[Task item] Please take the records that follow and repeat exactly the lines starting with the line with "Funktionen (322, 504)" and going on through the line with "Home (197, 33)".

[Records for the exercise]
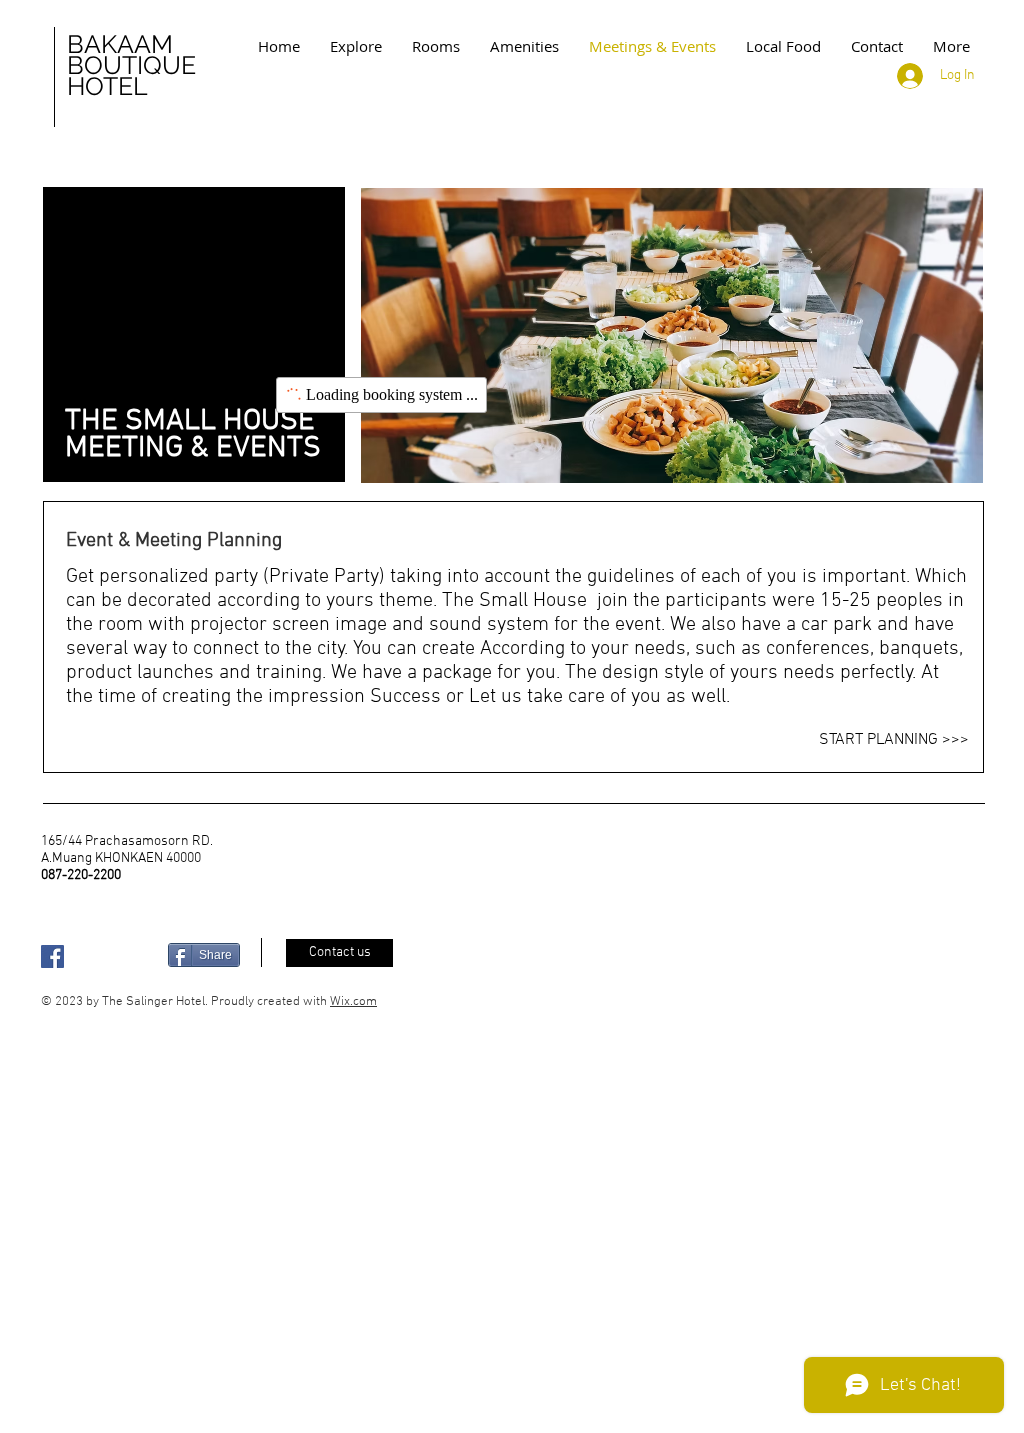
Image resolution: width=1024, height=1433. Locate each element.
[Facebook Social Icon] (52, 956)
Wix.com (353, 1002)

--

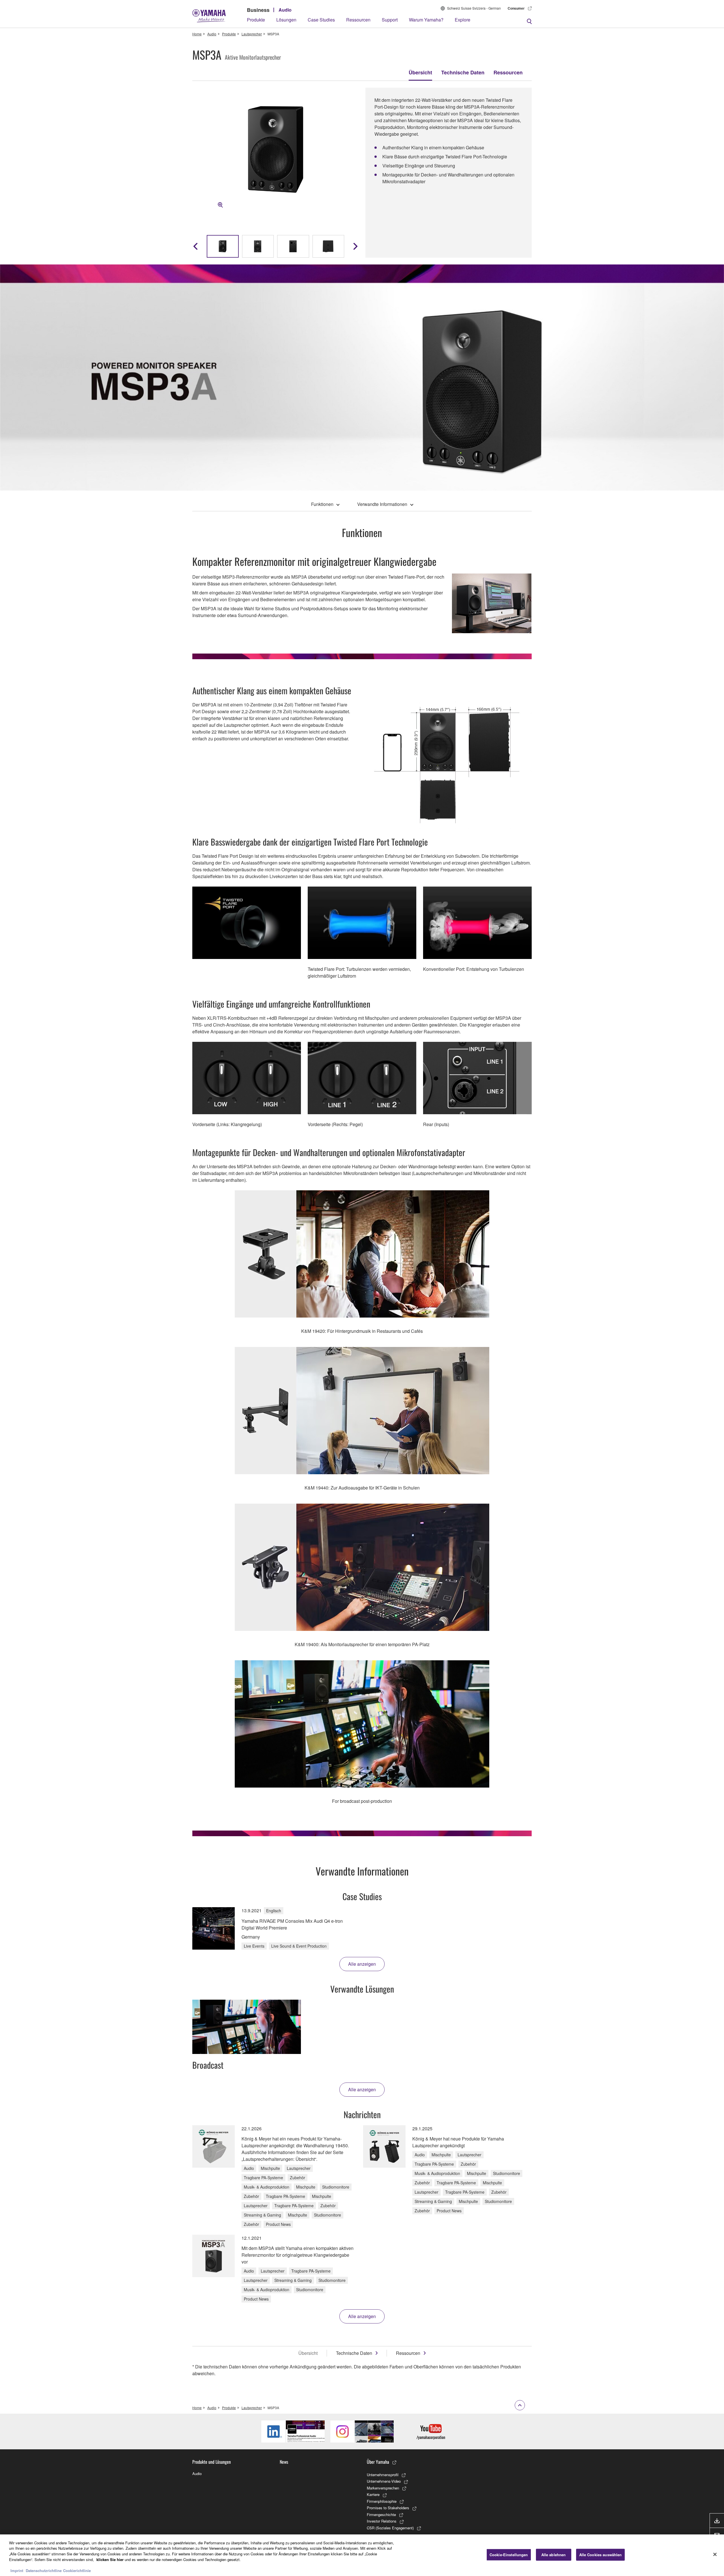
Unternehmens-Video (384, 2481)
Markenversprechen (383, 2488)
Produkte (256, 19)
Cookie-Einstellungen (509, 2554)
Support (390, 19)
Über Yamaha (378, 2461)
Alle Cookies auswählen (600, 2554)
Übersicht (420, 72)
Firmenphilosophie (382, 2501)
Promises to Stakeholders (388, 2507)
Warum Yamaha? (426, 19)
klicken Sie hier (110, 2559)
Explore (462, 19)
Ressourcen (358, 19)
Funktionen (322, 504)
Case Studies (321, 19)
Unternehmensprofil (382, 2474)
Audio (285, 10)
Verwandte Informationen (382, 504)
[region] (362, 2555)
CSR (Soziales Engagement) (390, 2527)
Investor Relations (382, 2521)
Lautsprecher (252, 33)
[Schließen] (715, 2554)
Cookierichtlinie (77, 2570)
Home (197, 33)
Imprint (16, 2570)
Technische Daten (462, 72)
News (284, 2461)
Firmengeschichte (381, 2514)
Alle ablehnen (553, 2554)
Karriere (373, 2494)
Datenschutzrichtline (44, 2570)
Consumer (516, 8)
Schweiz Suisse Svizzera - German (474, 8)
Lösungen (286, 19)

---

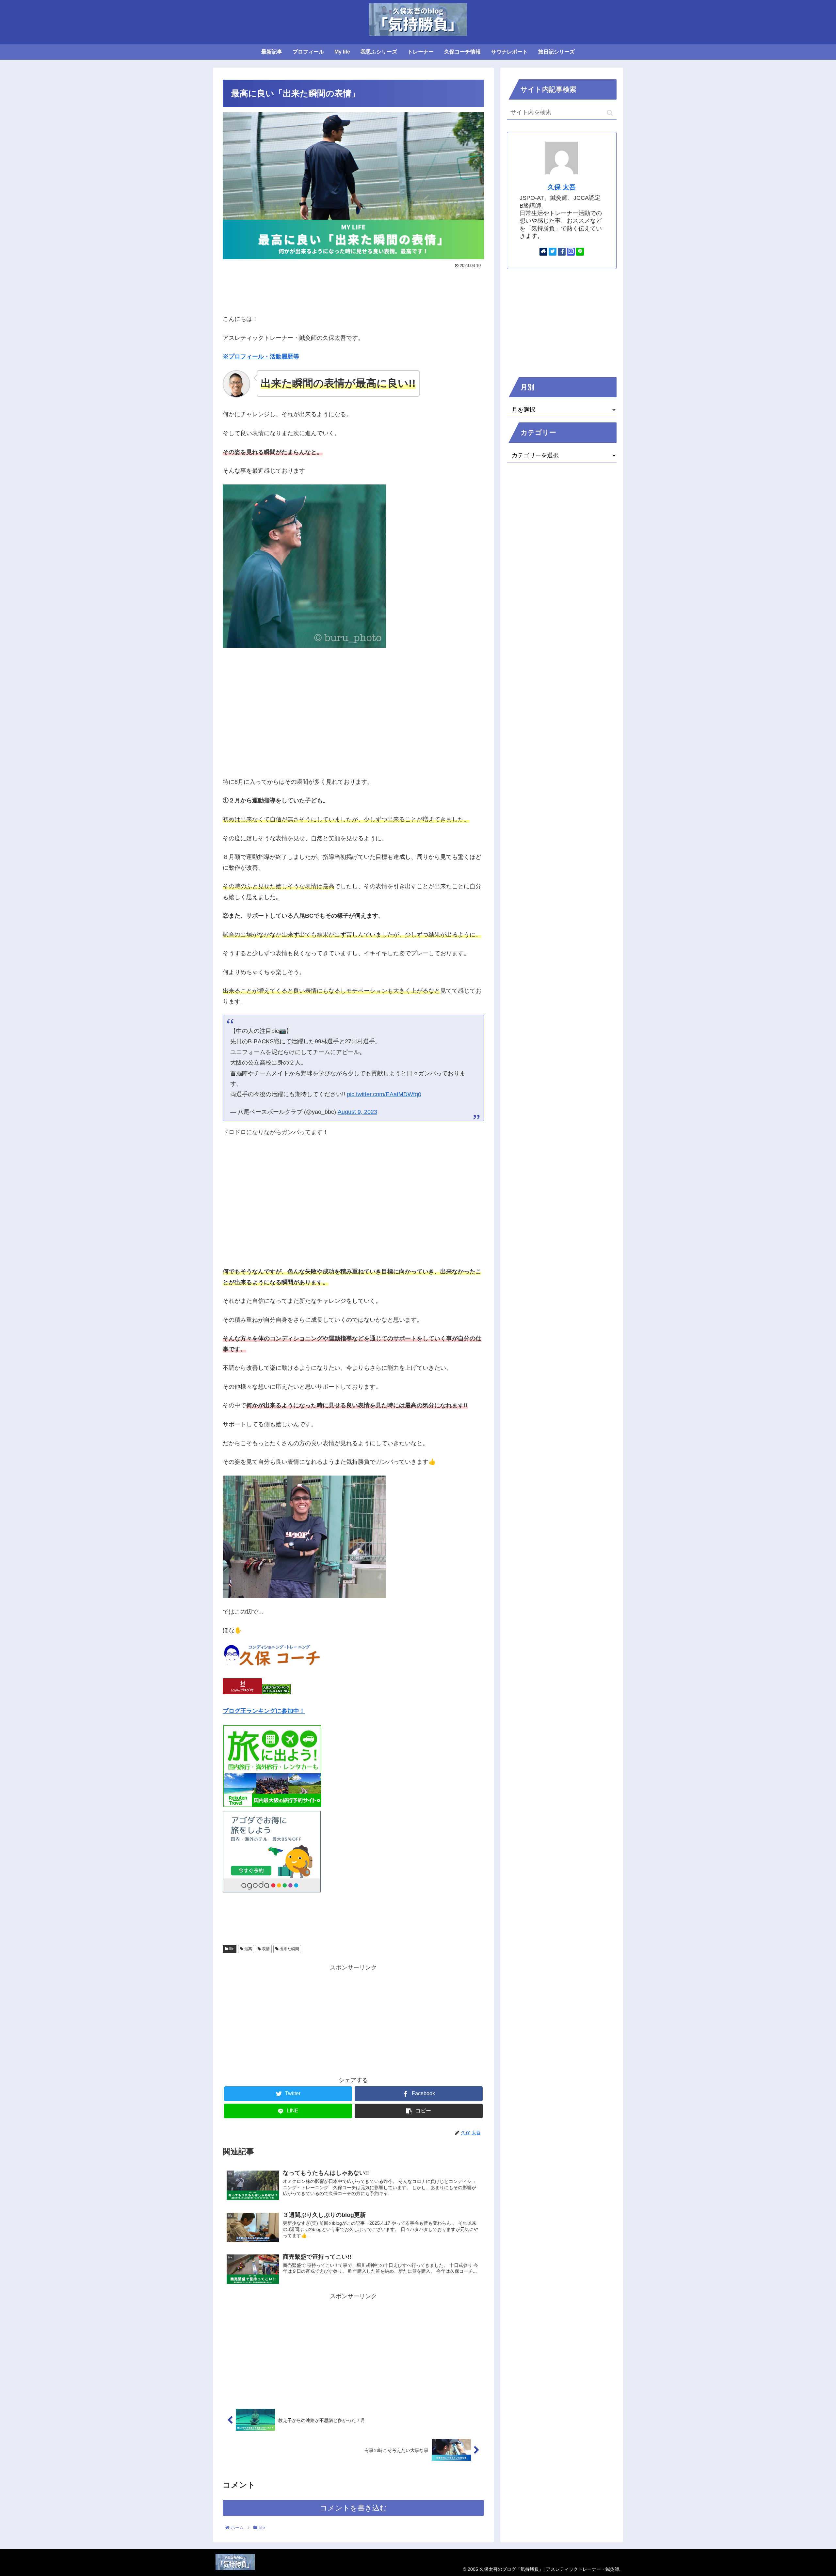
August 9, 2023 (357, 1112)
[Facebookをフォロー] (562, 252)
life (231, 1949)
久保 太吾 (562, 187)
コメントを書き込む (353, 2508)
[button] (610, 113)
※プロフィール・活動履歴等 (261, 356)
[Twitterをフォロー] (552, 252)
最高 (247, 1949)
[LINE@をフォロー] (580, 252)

[Solution]
Funktionen (322, 504)
Case Studies (321, 19)
Unternehmensprofil (382, 2474)
Audio (285, 10)
Verwandte Informationen (382, 504)
[region] (362, 2555)
CSR (Soziales Engagement) (390, 2527)
Investor Relations (382, 2521)
Lautsprecher (252, 33)
[Schließen] (715, 2554)
Cookierichtlinie (77, 2570)
Home (197, 33)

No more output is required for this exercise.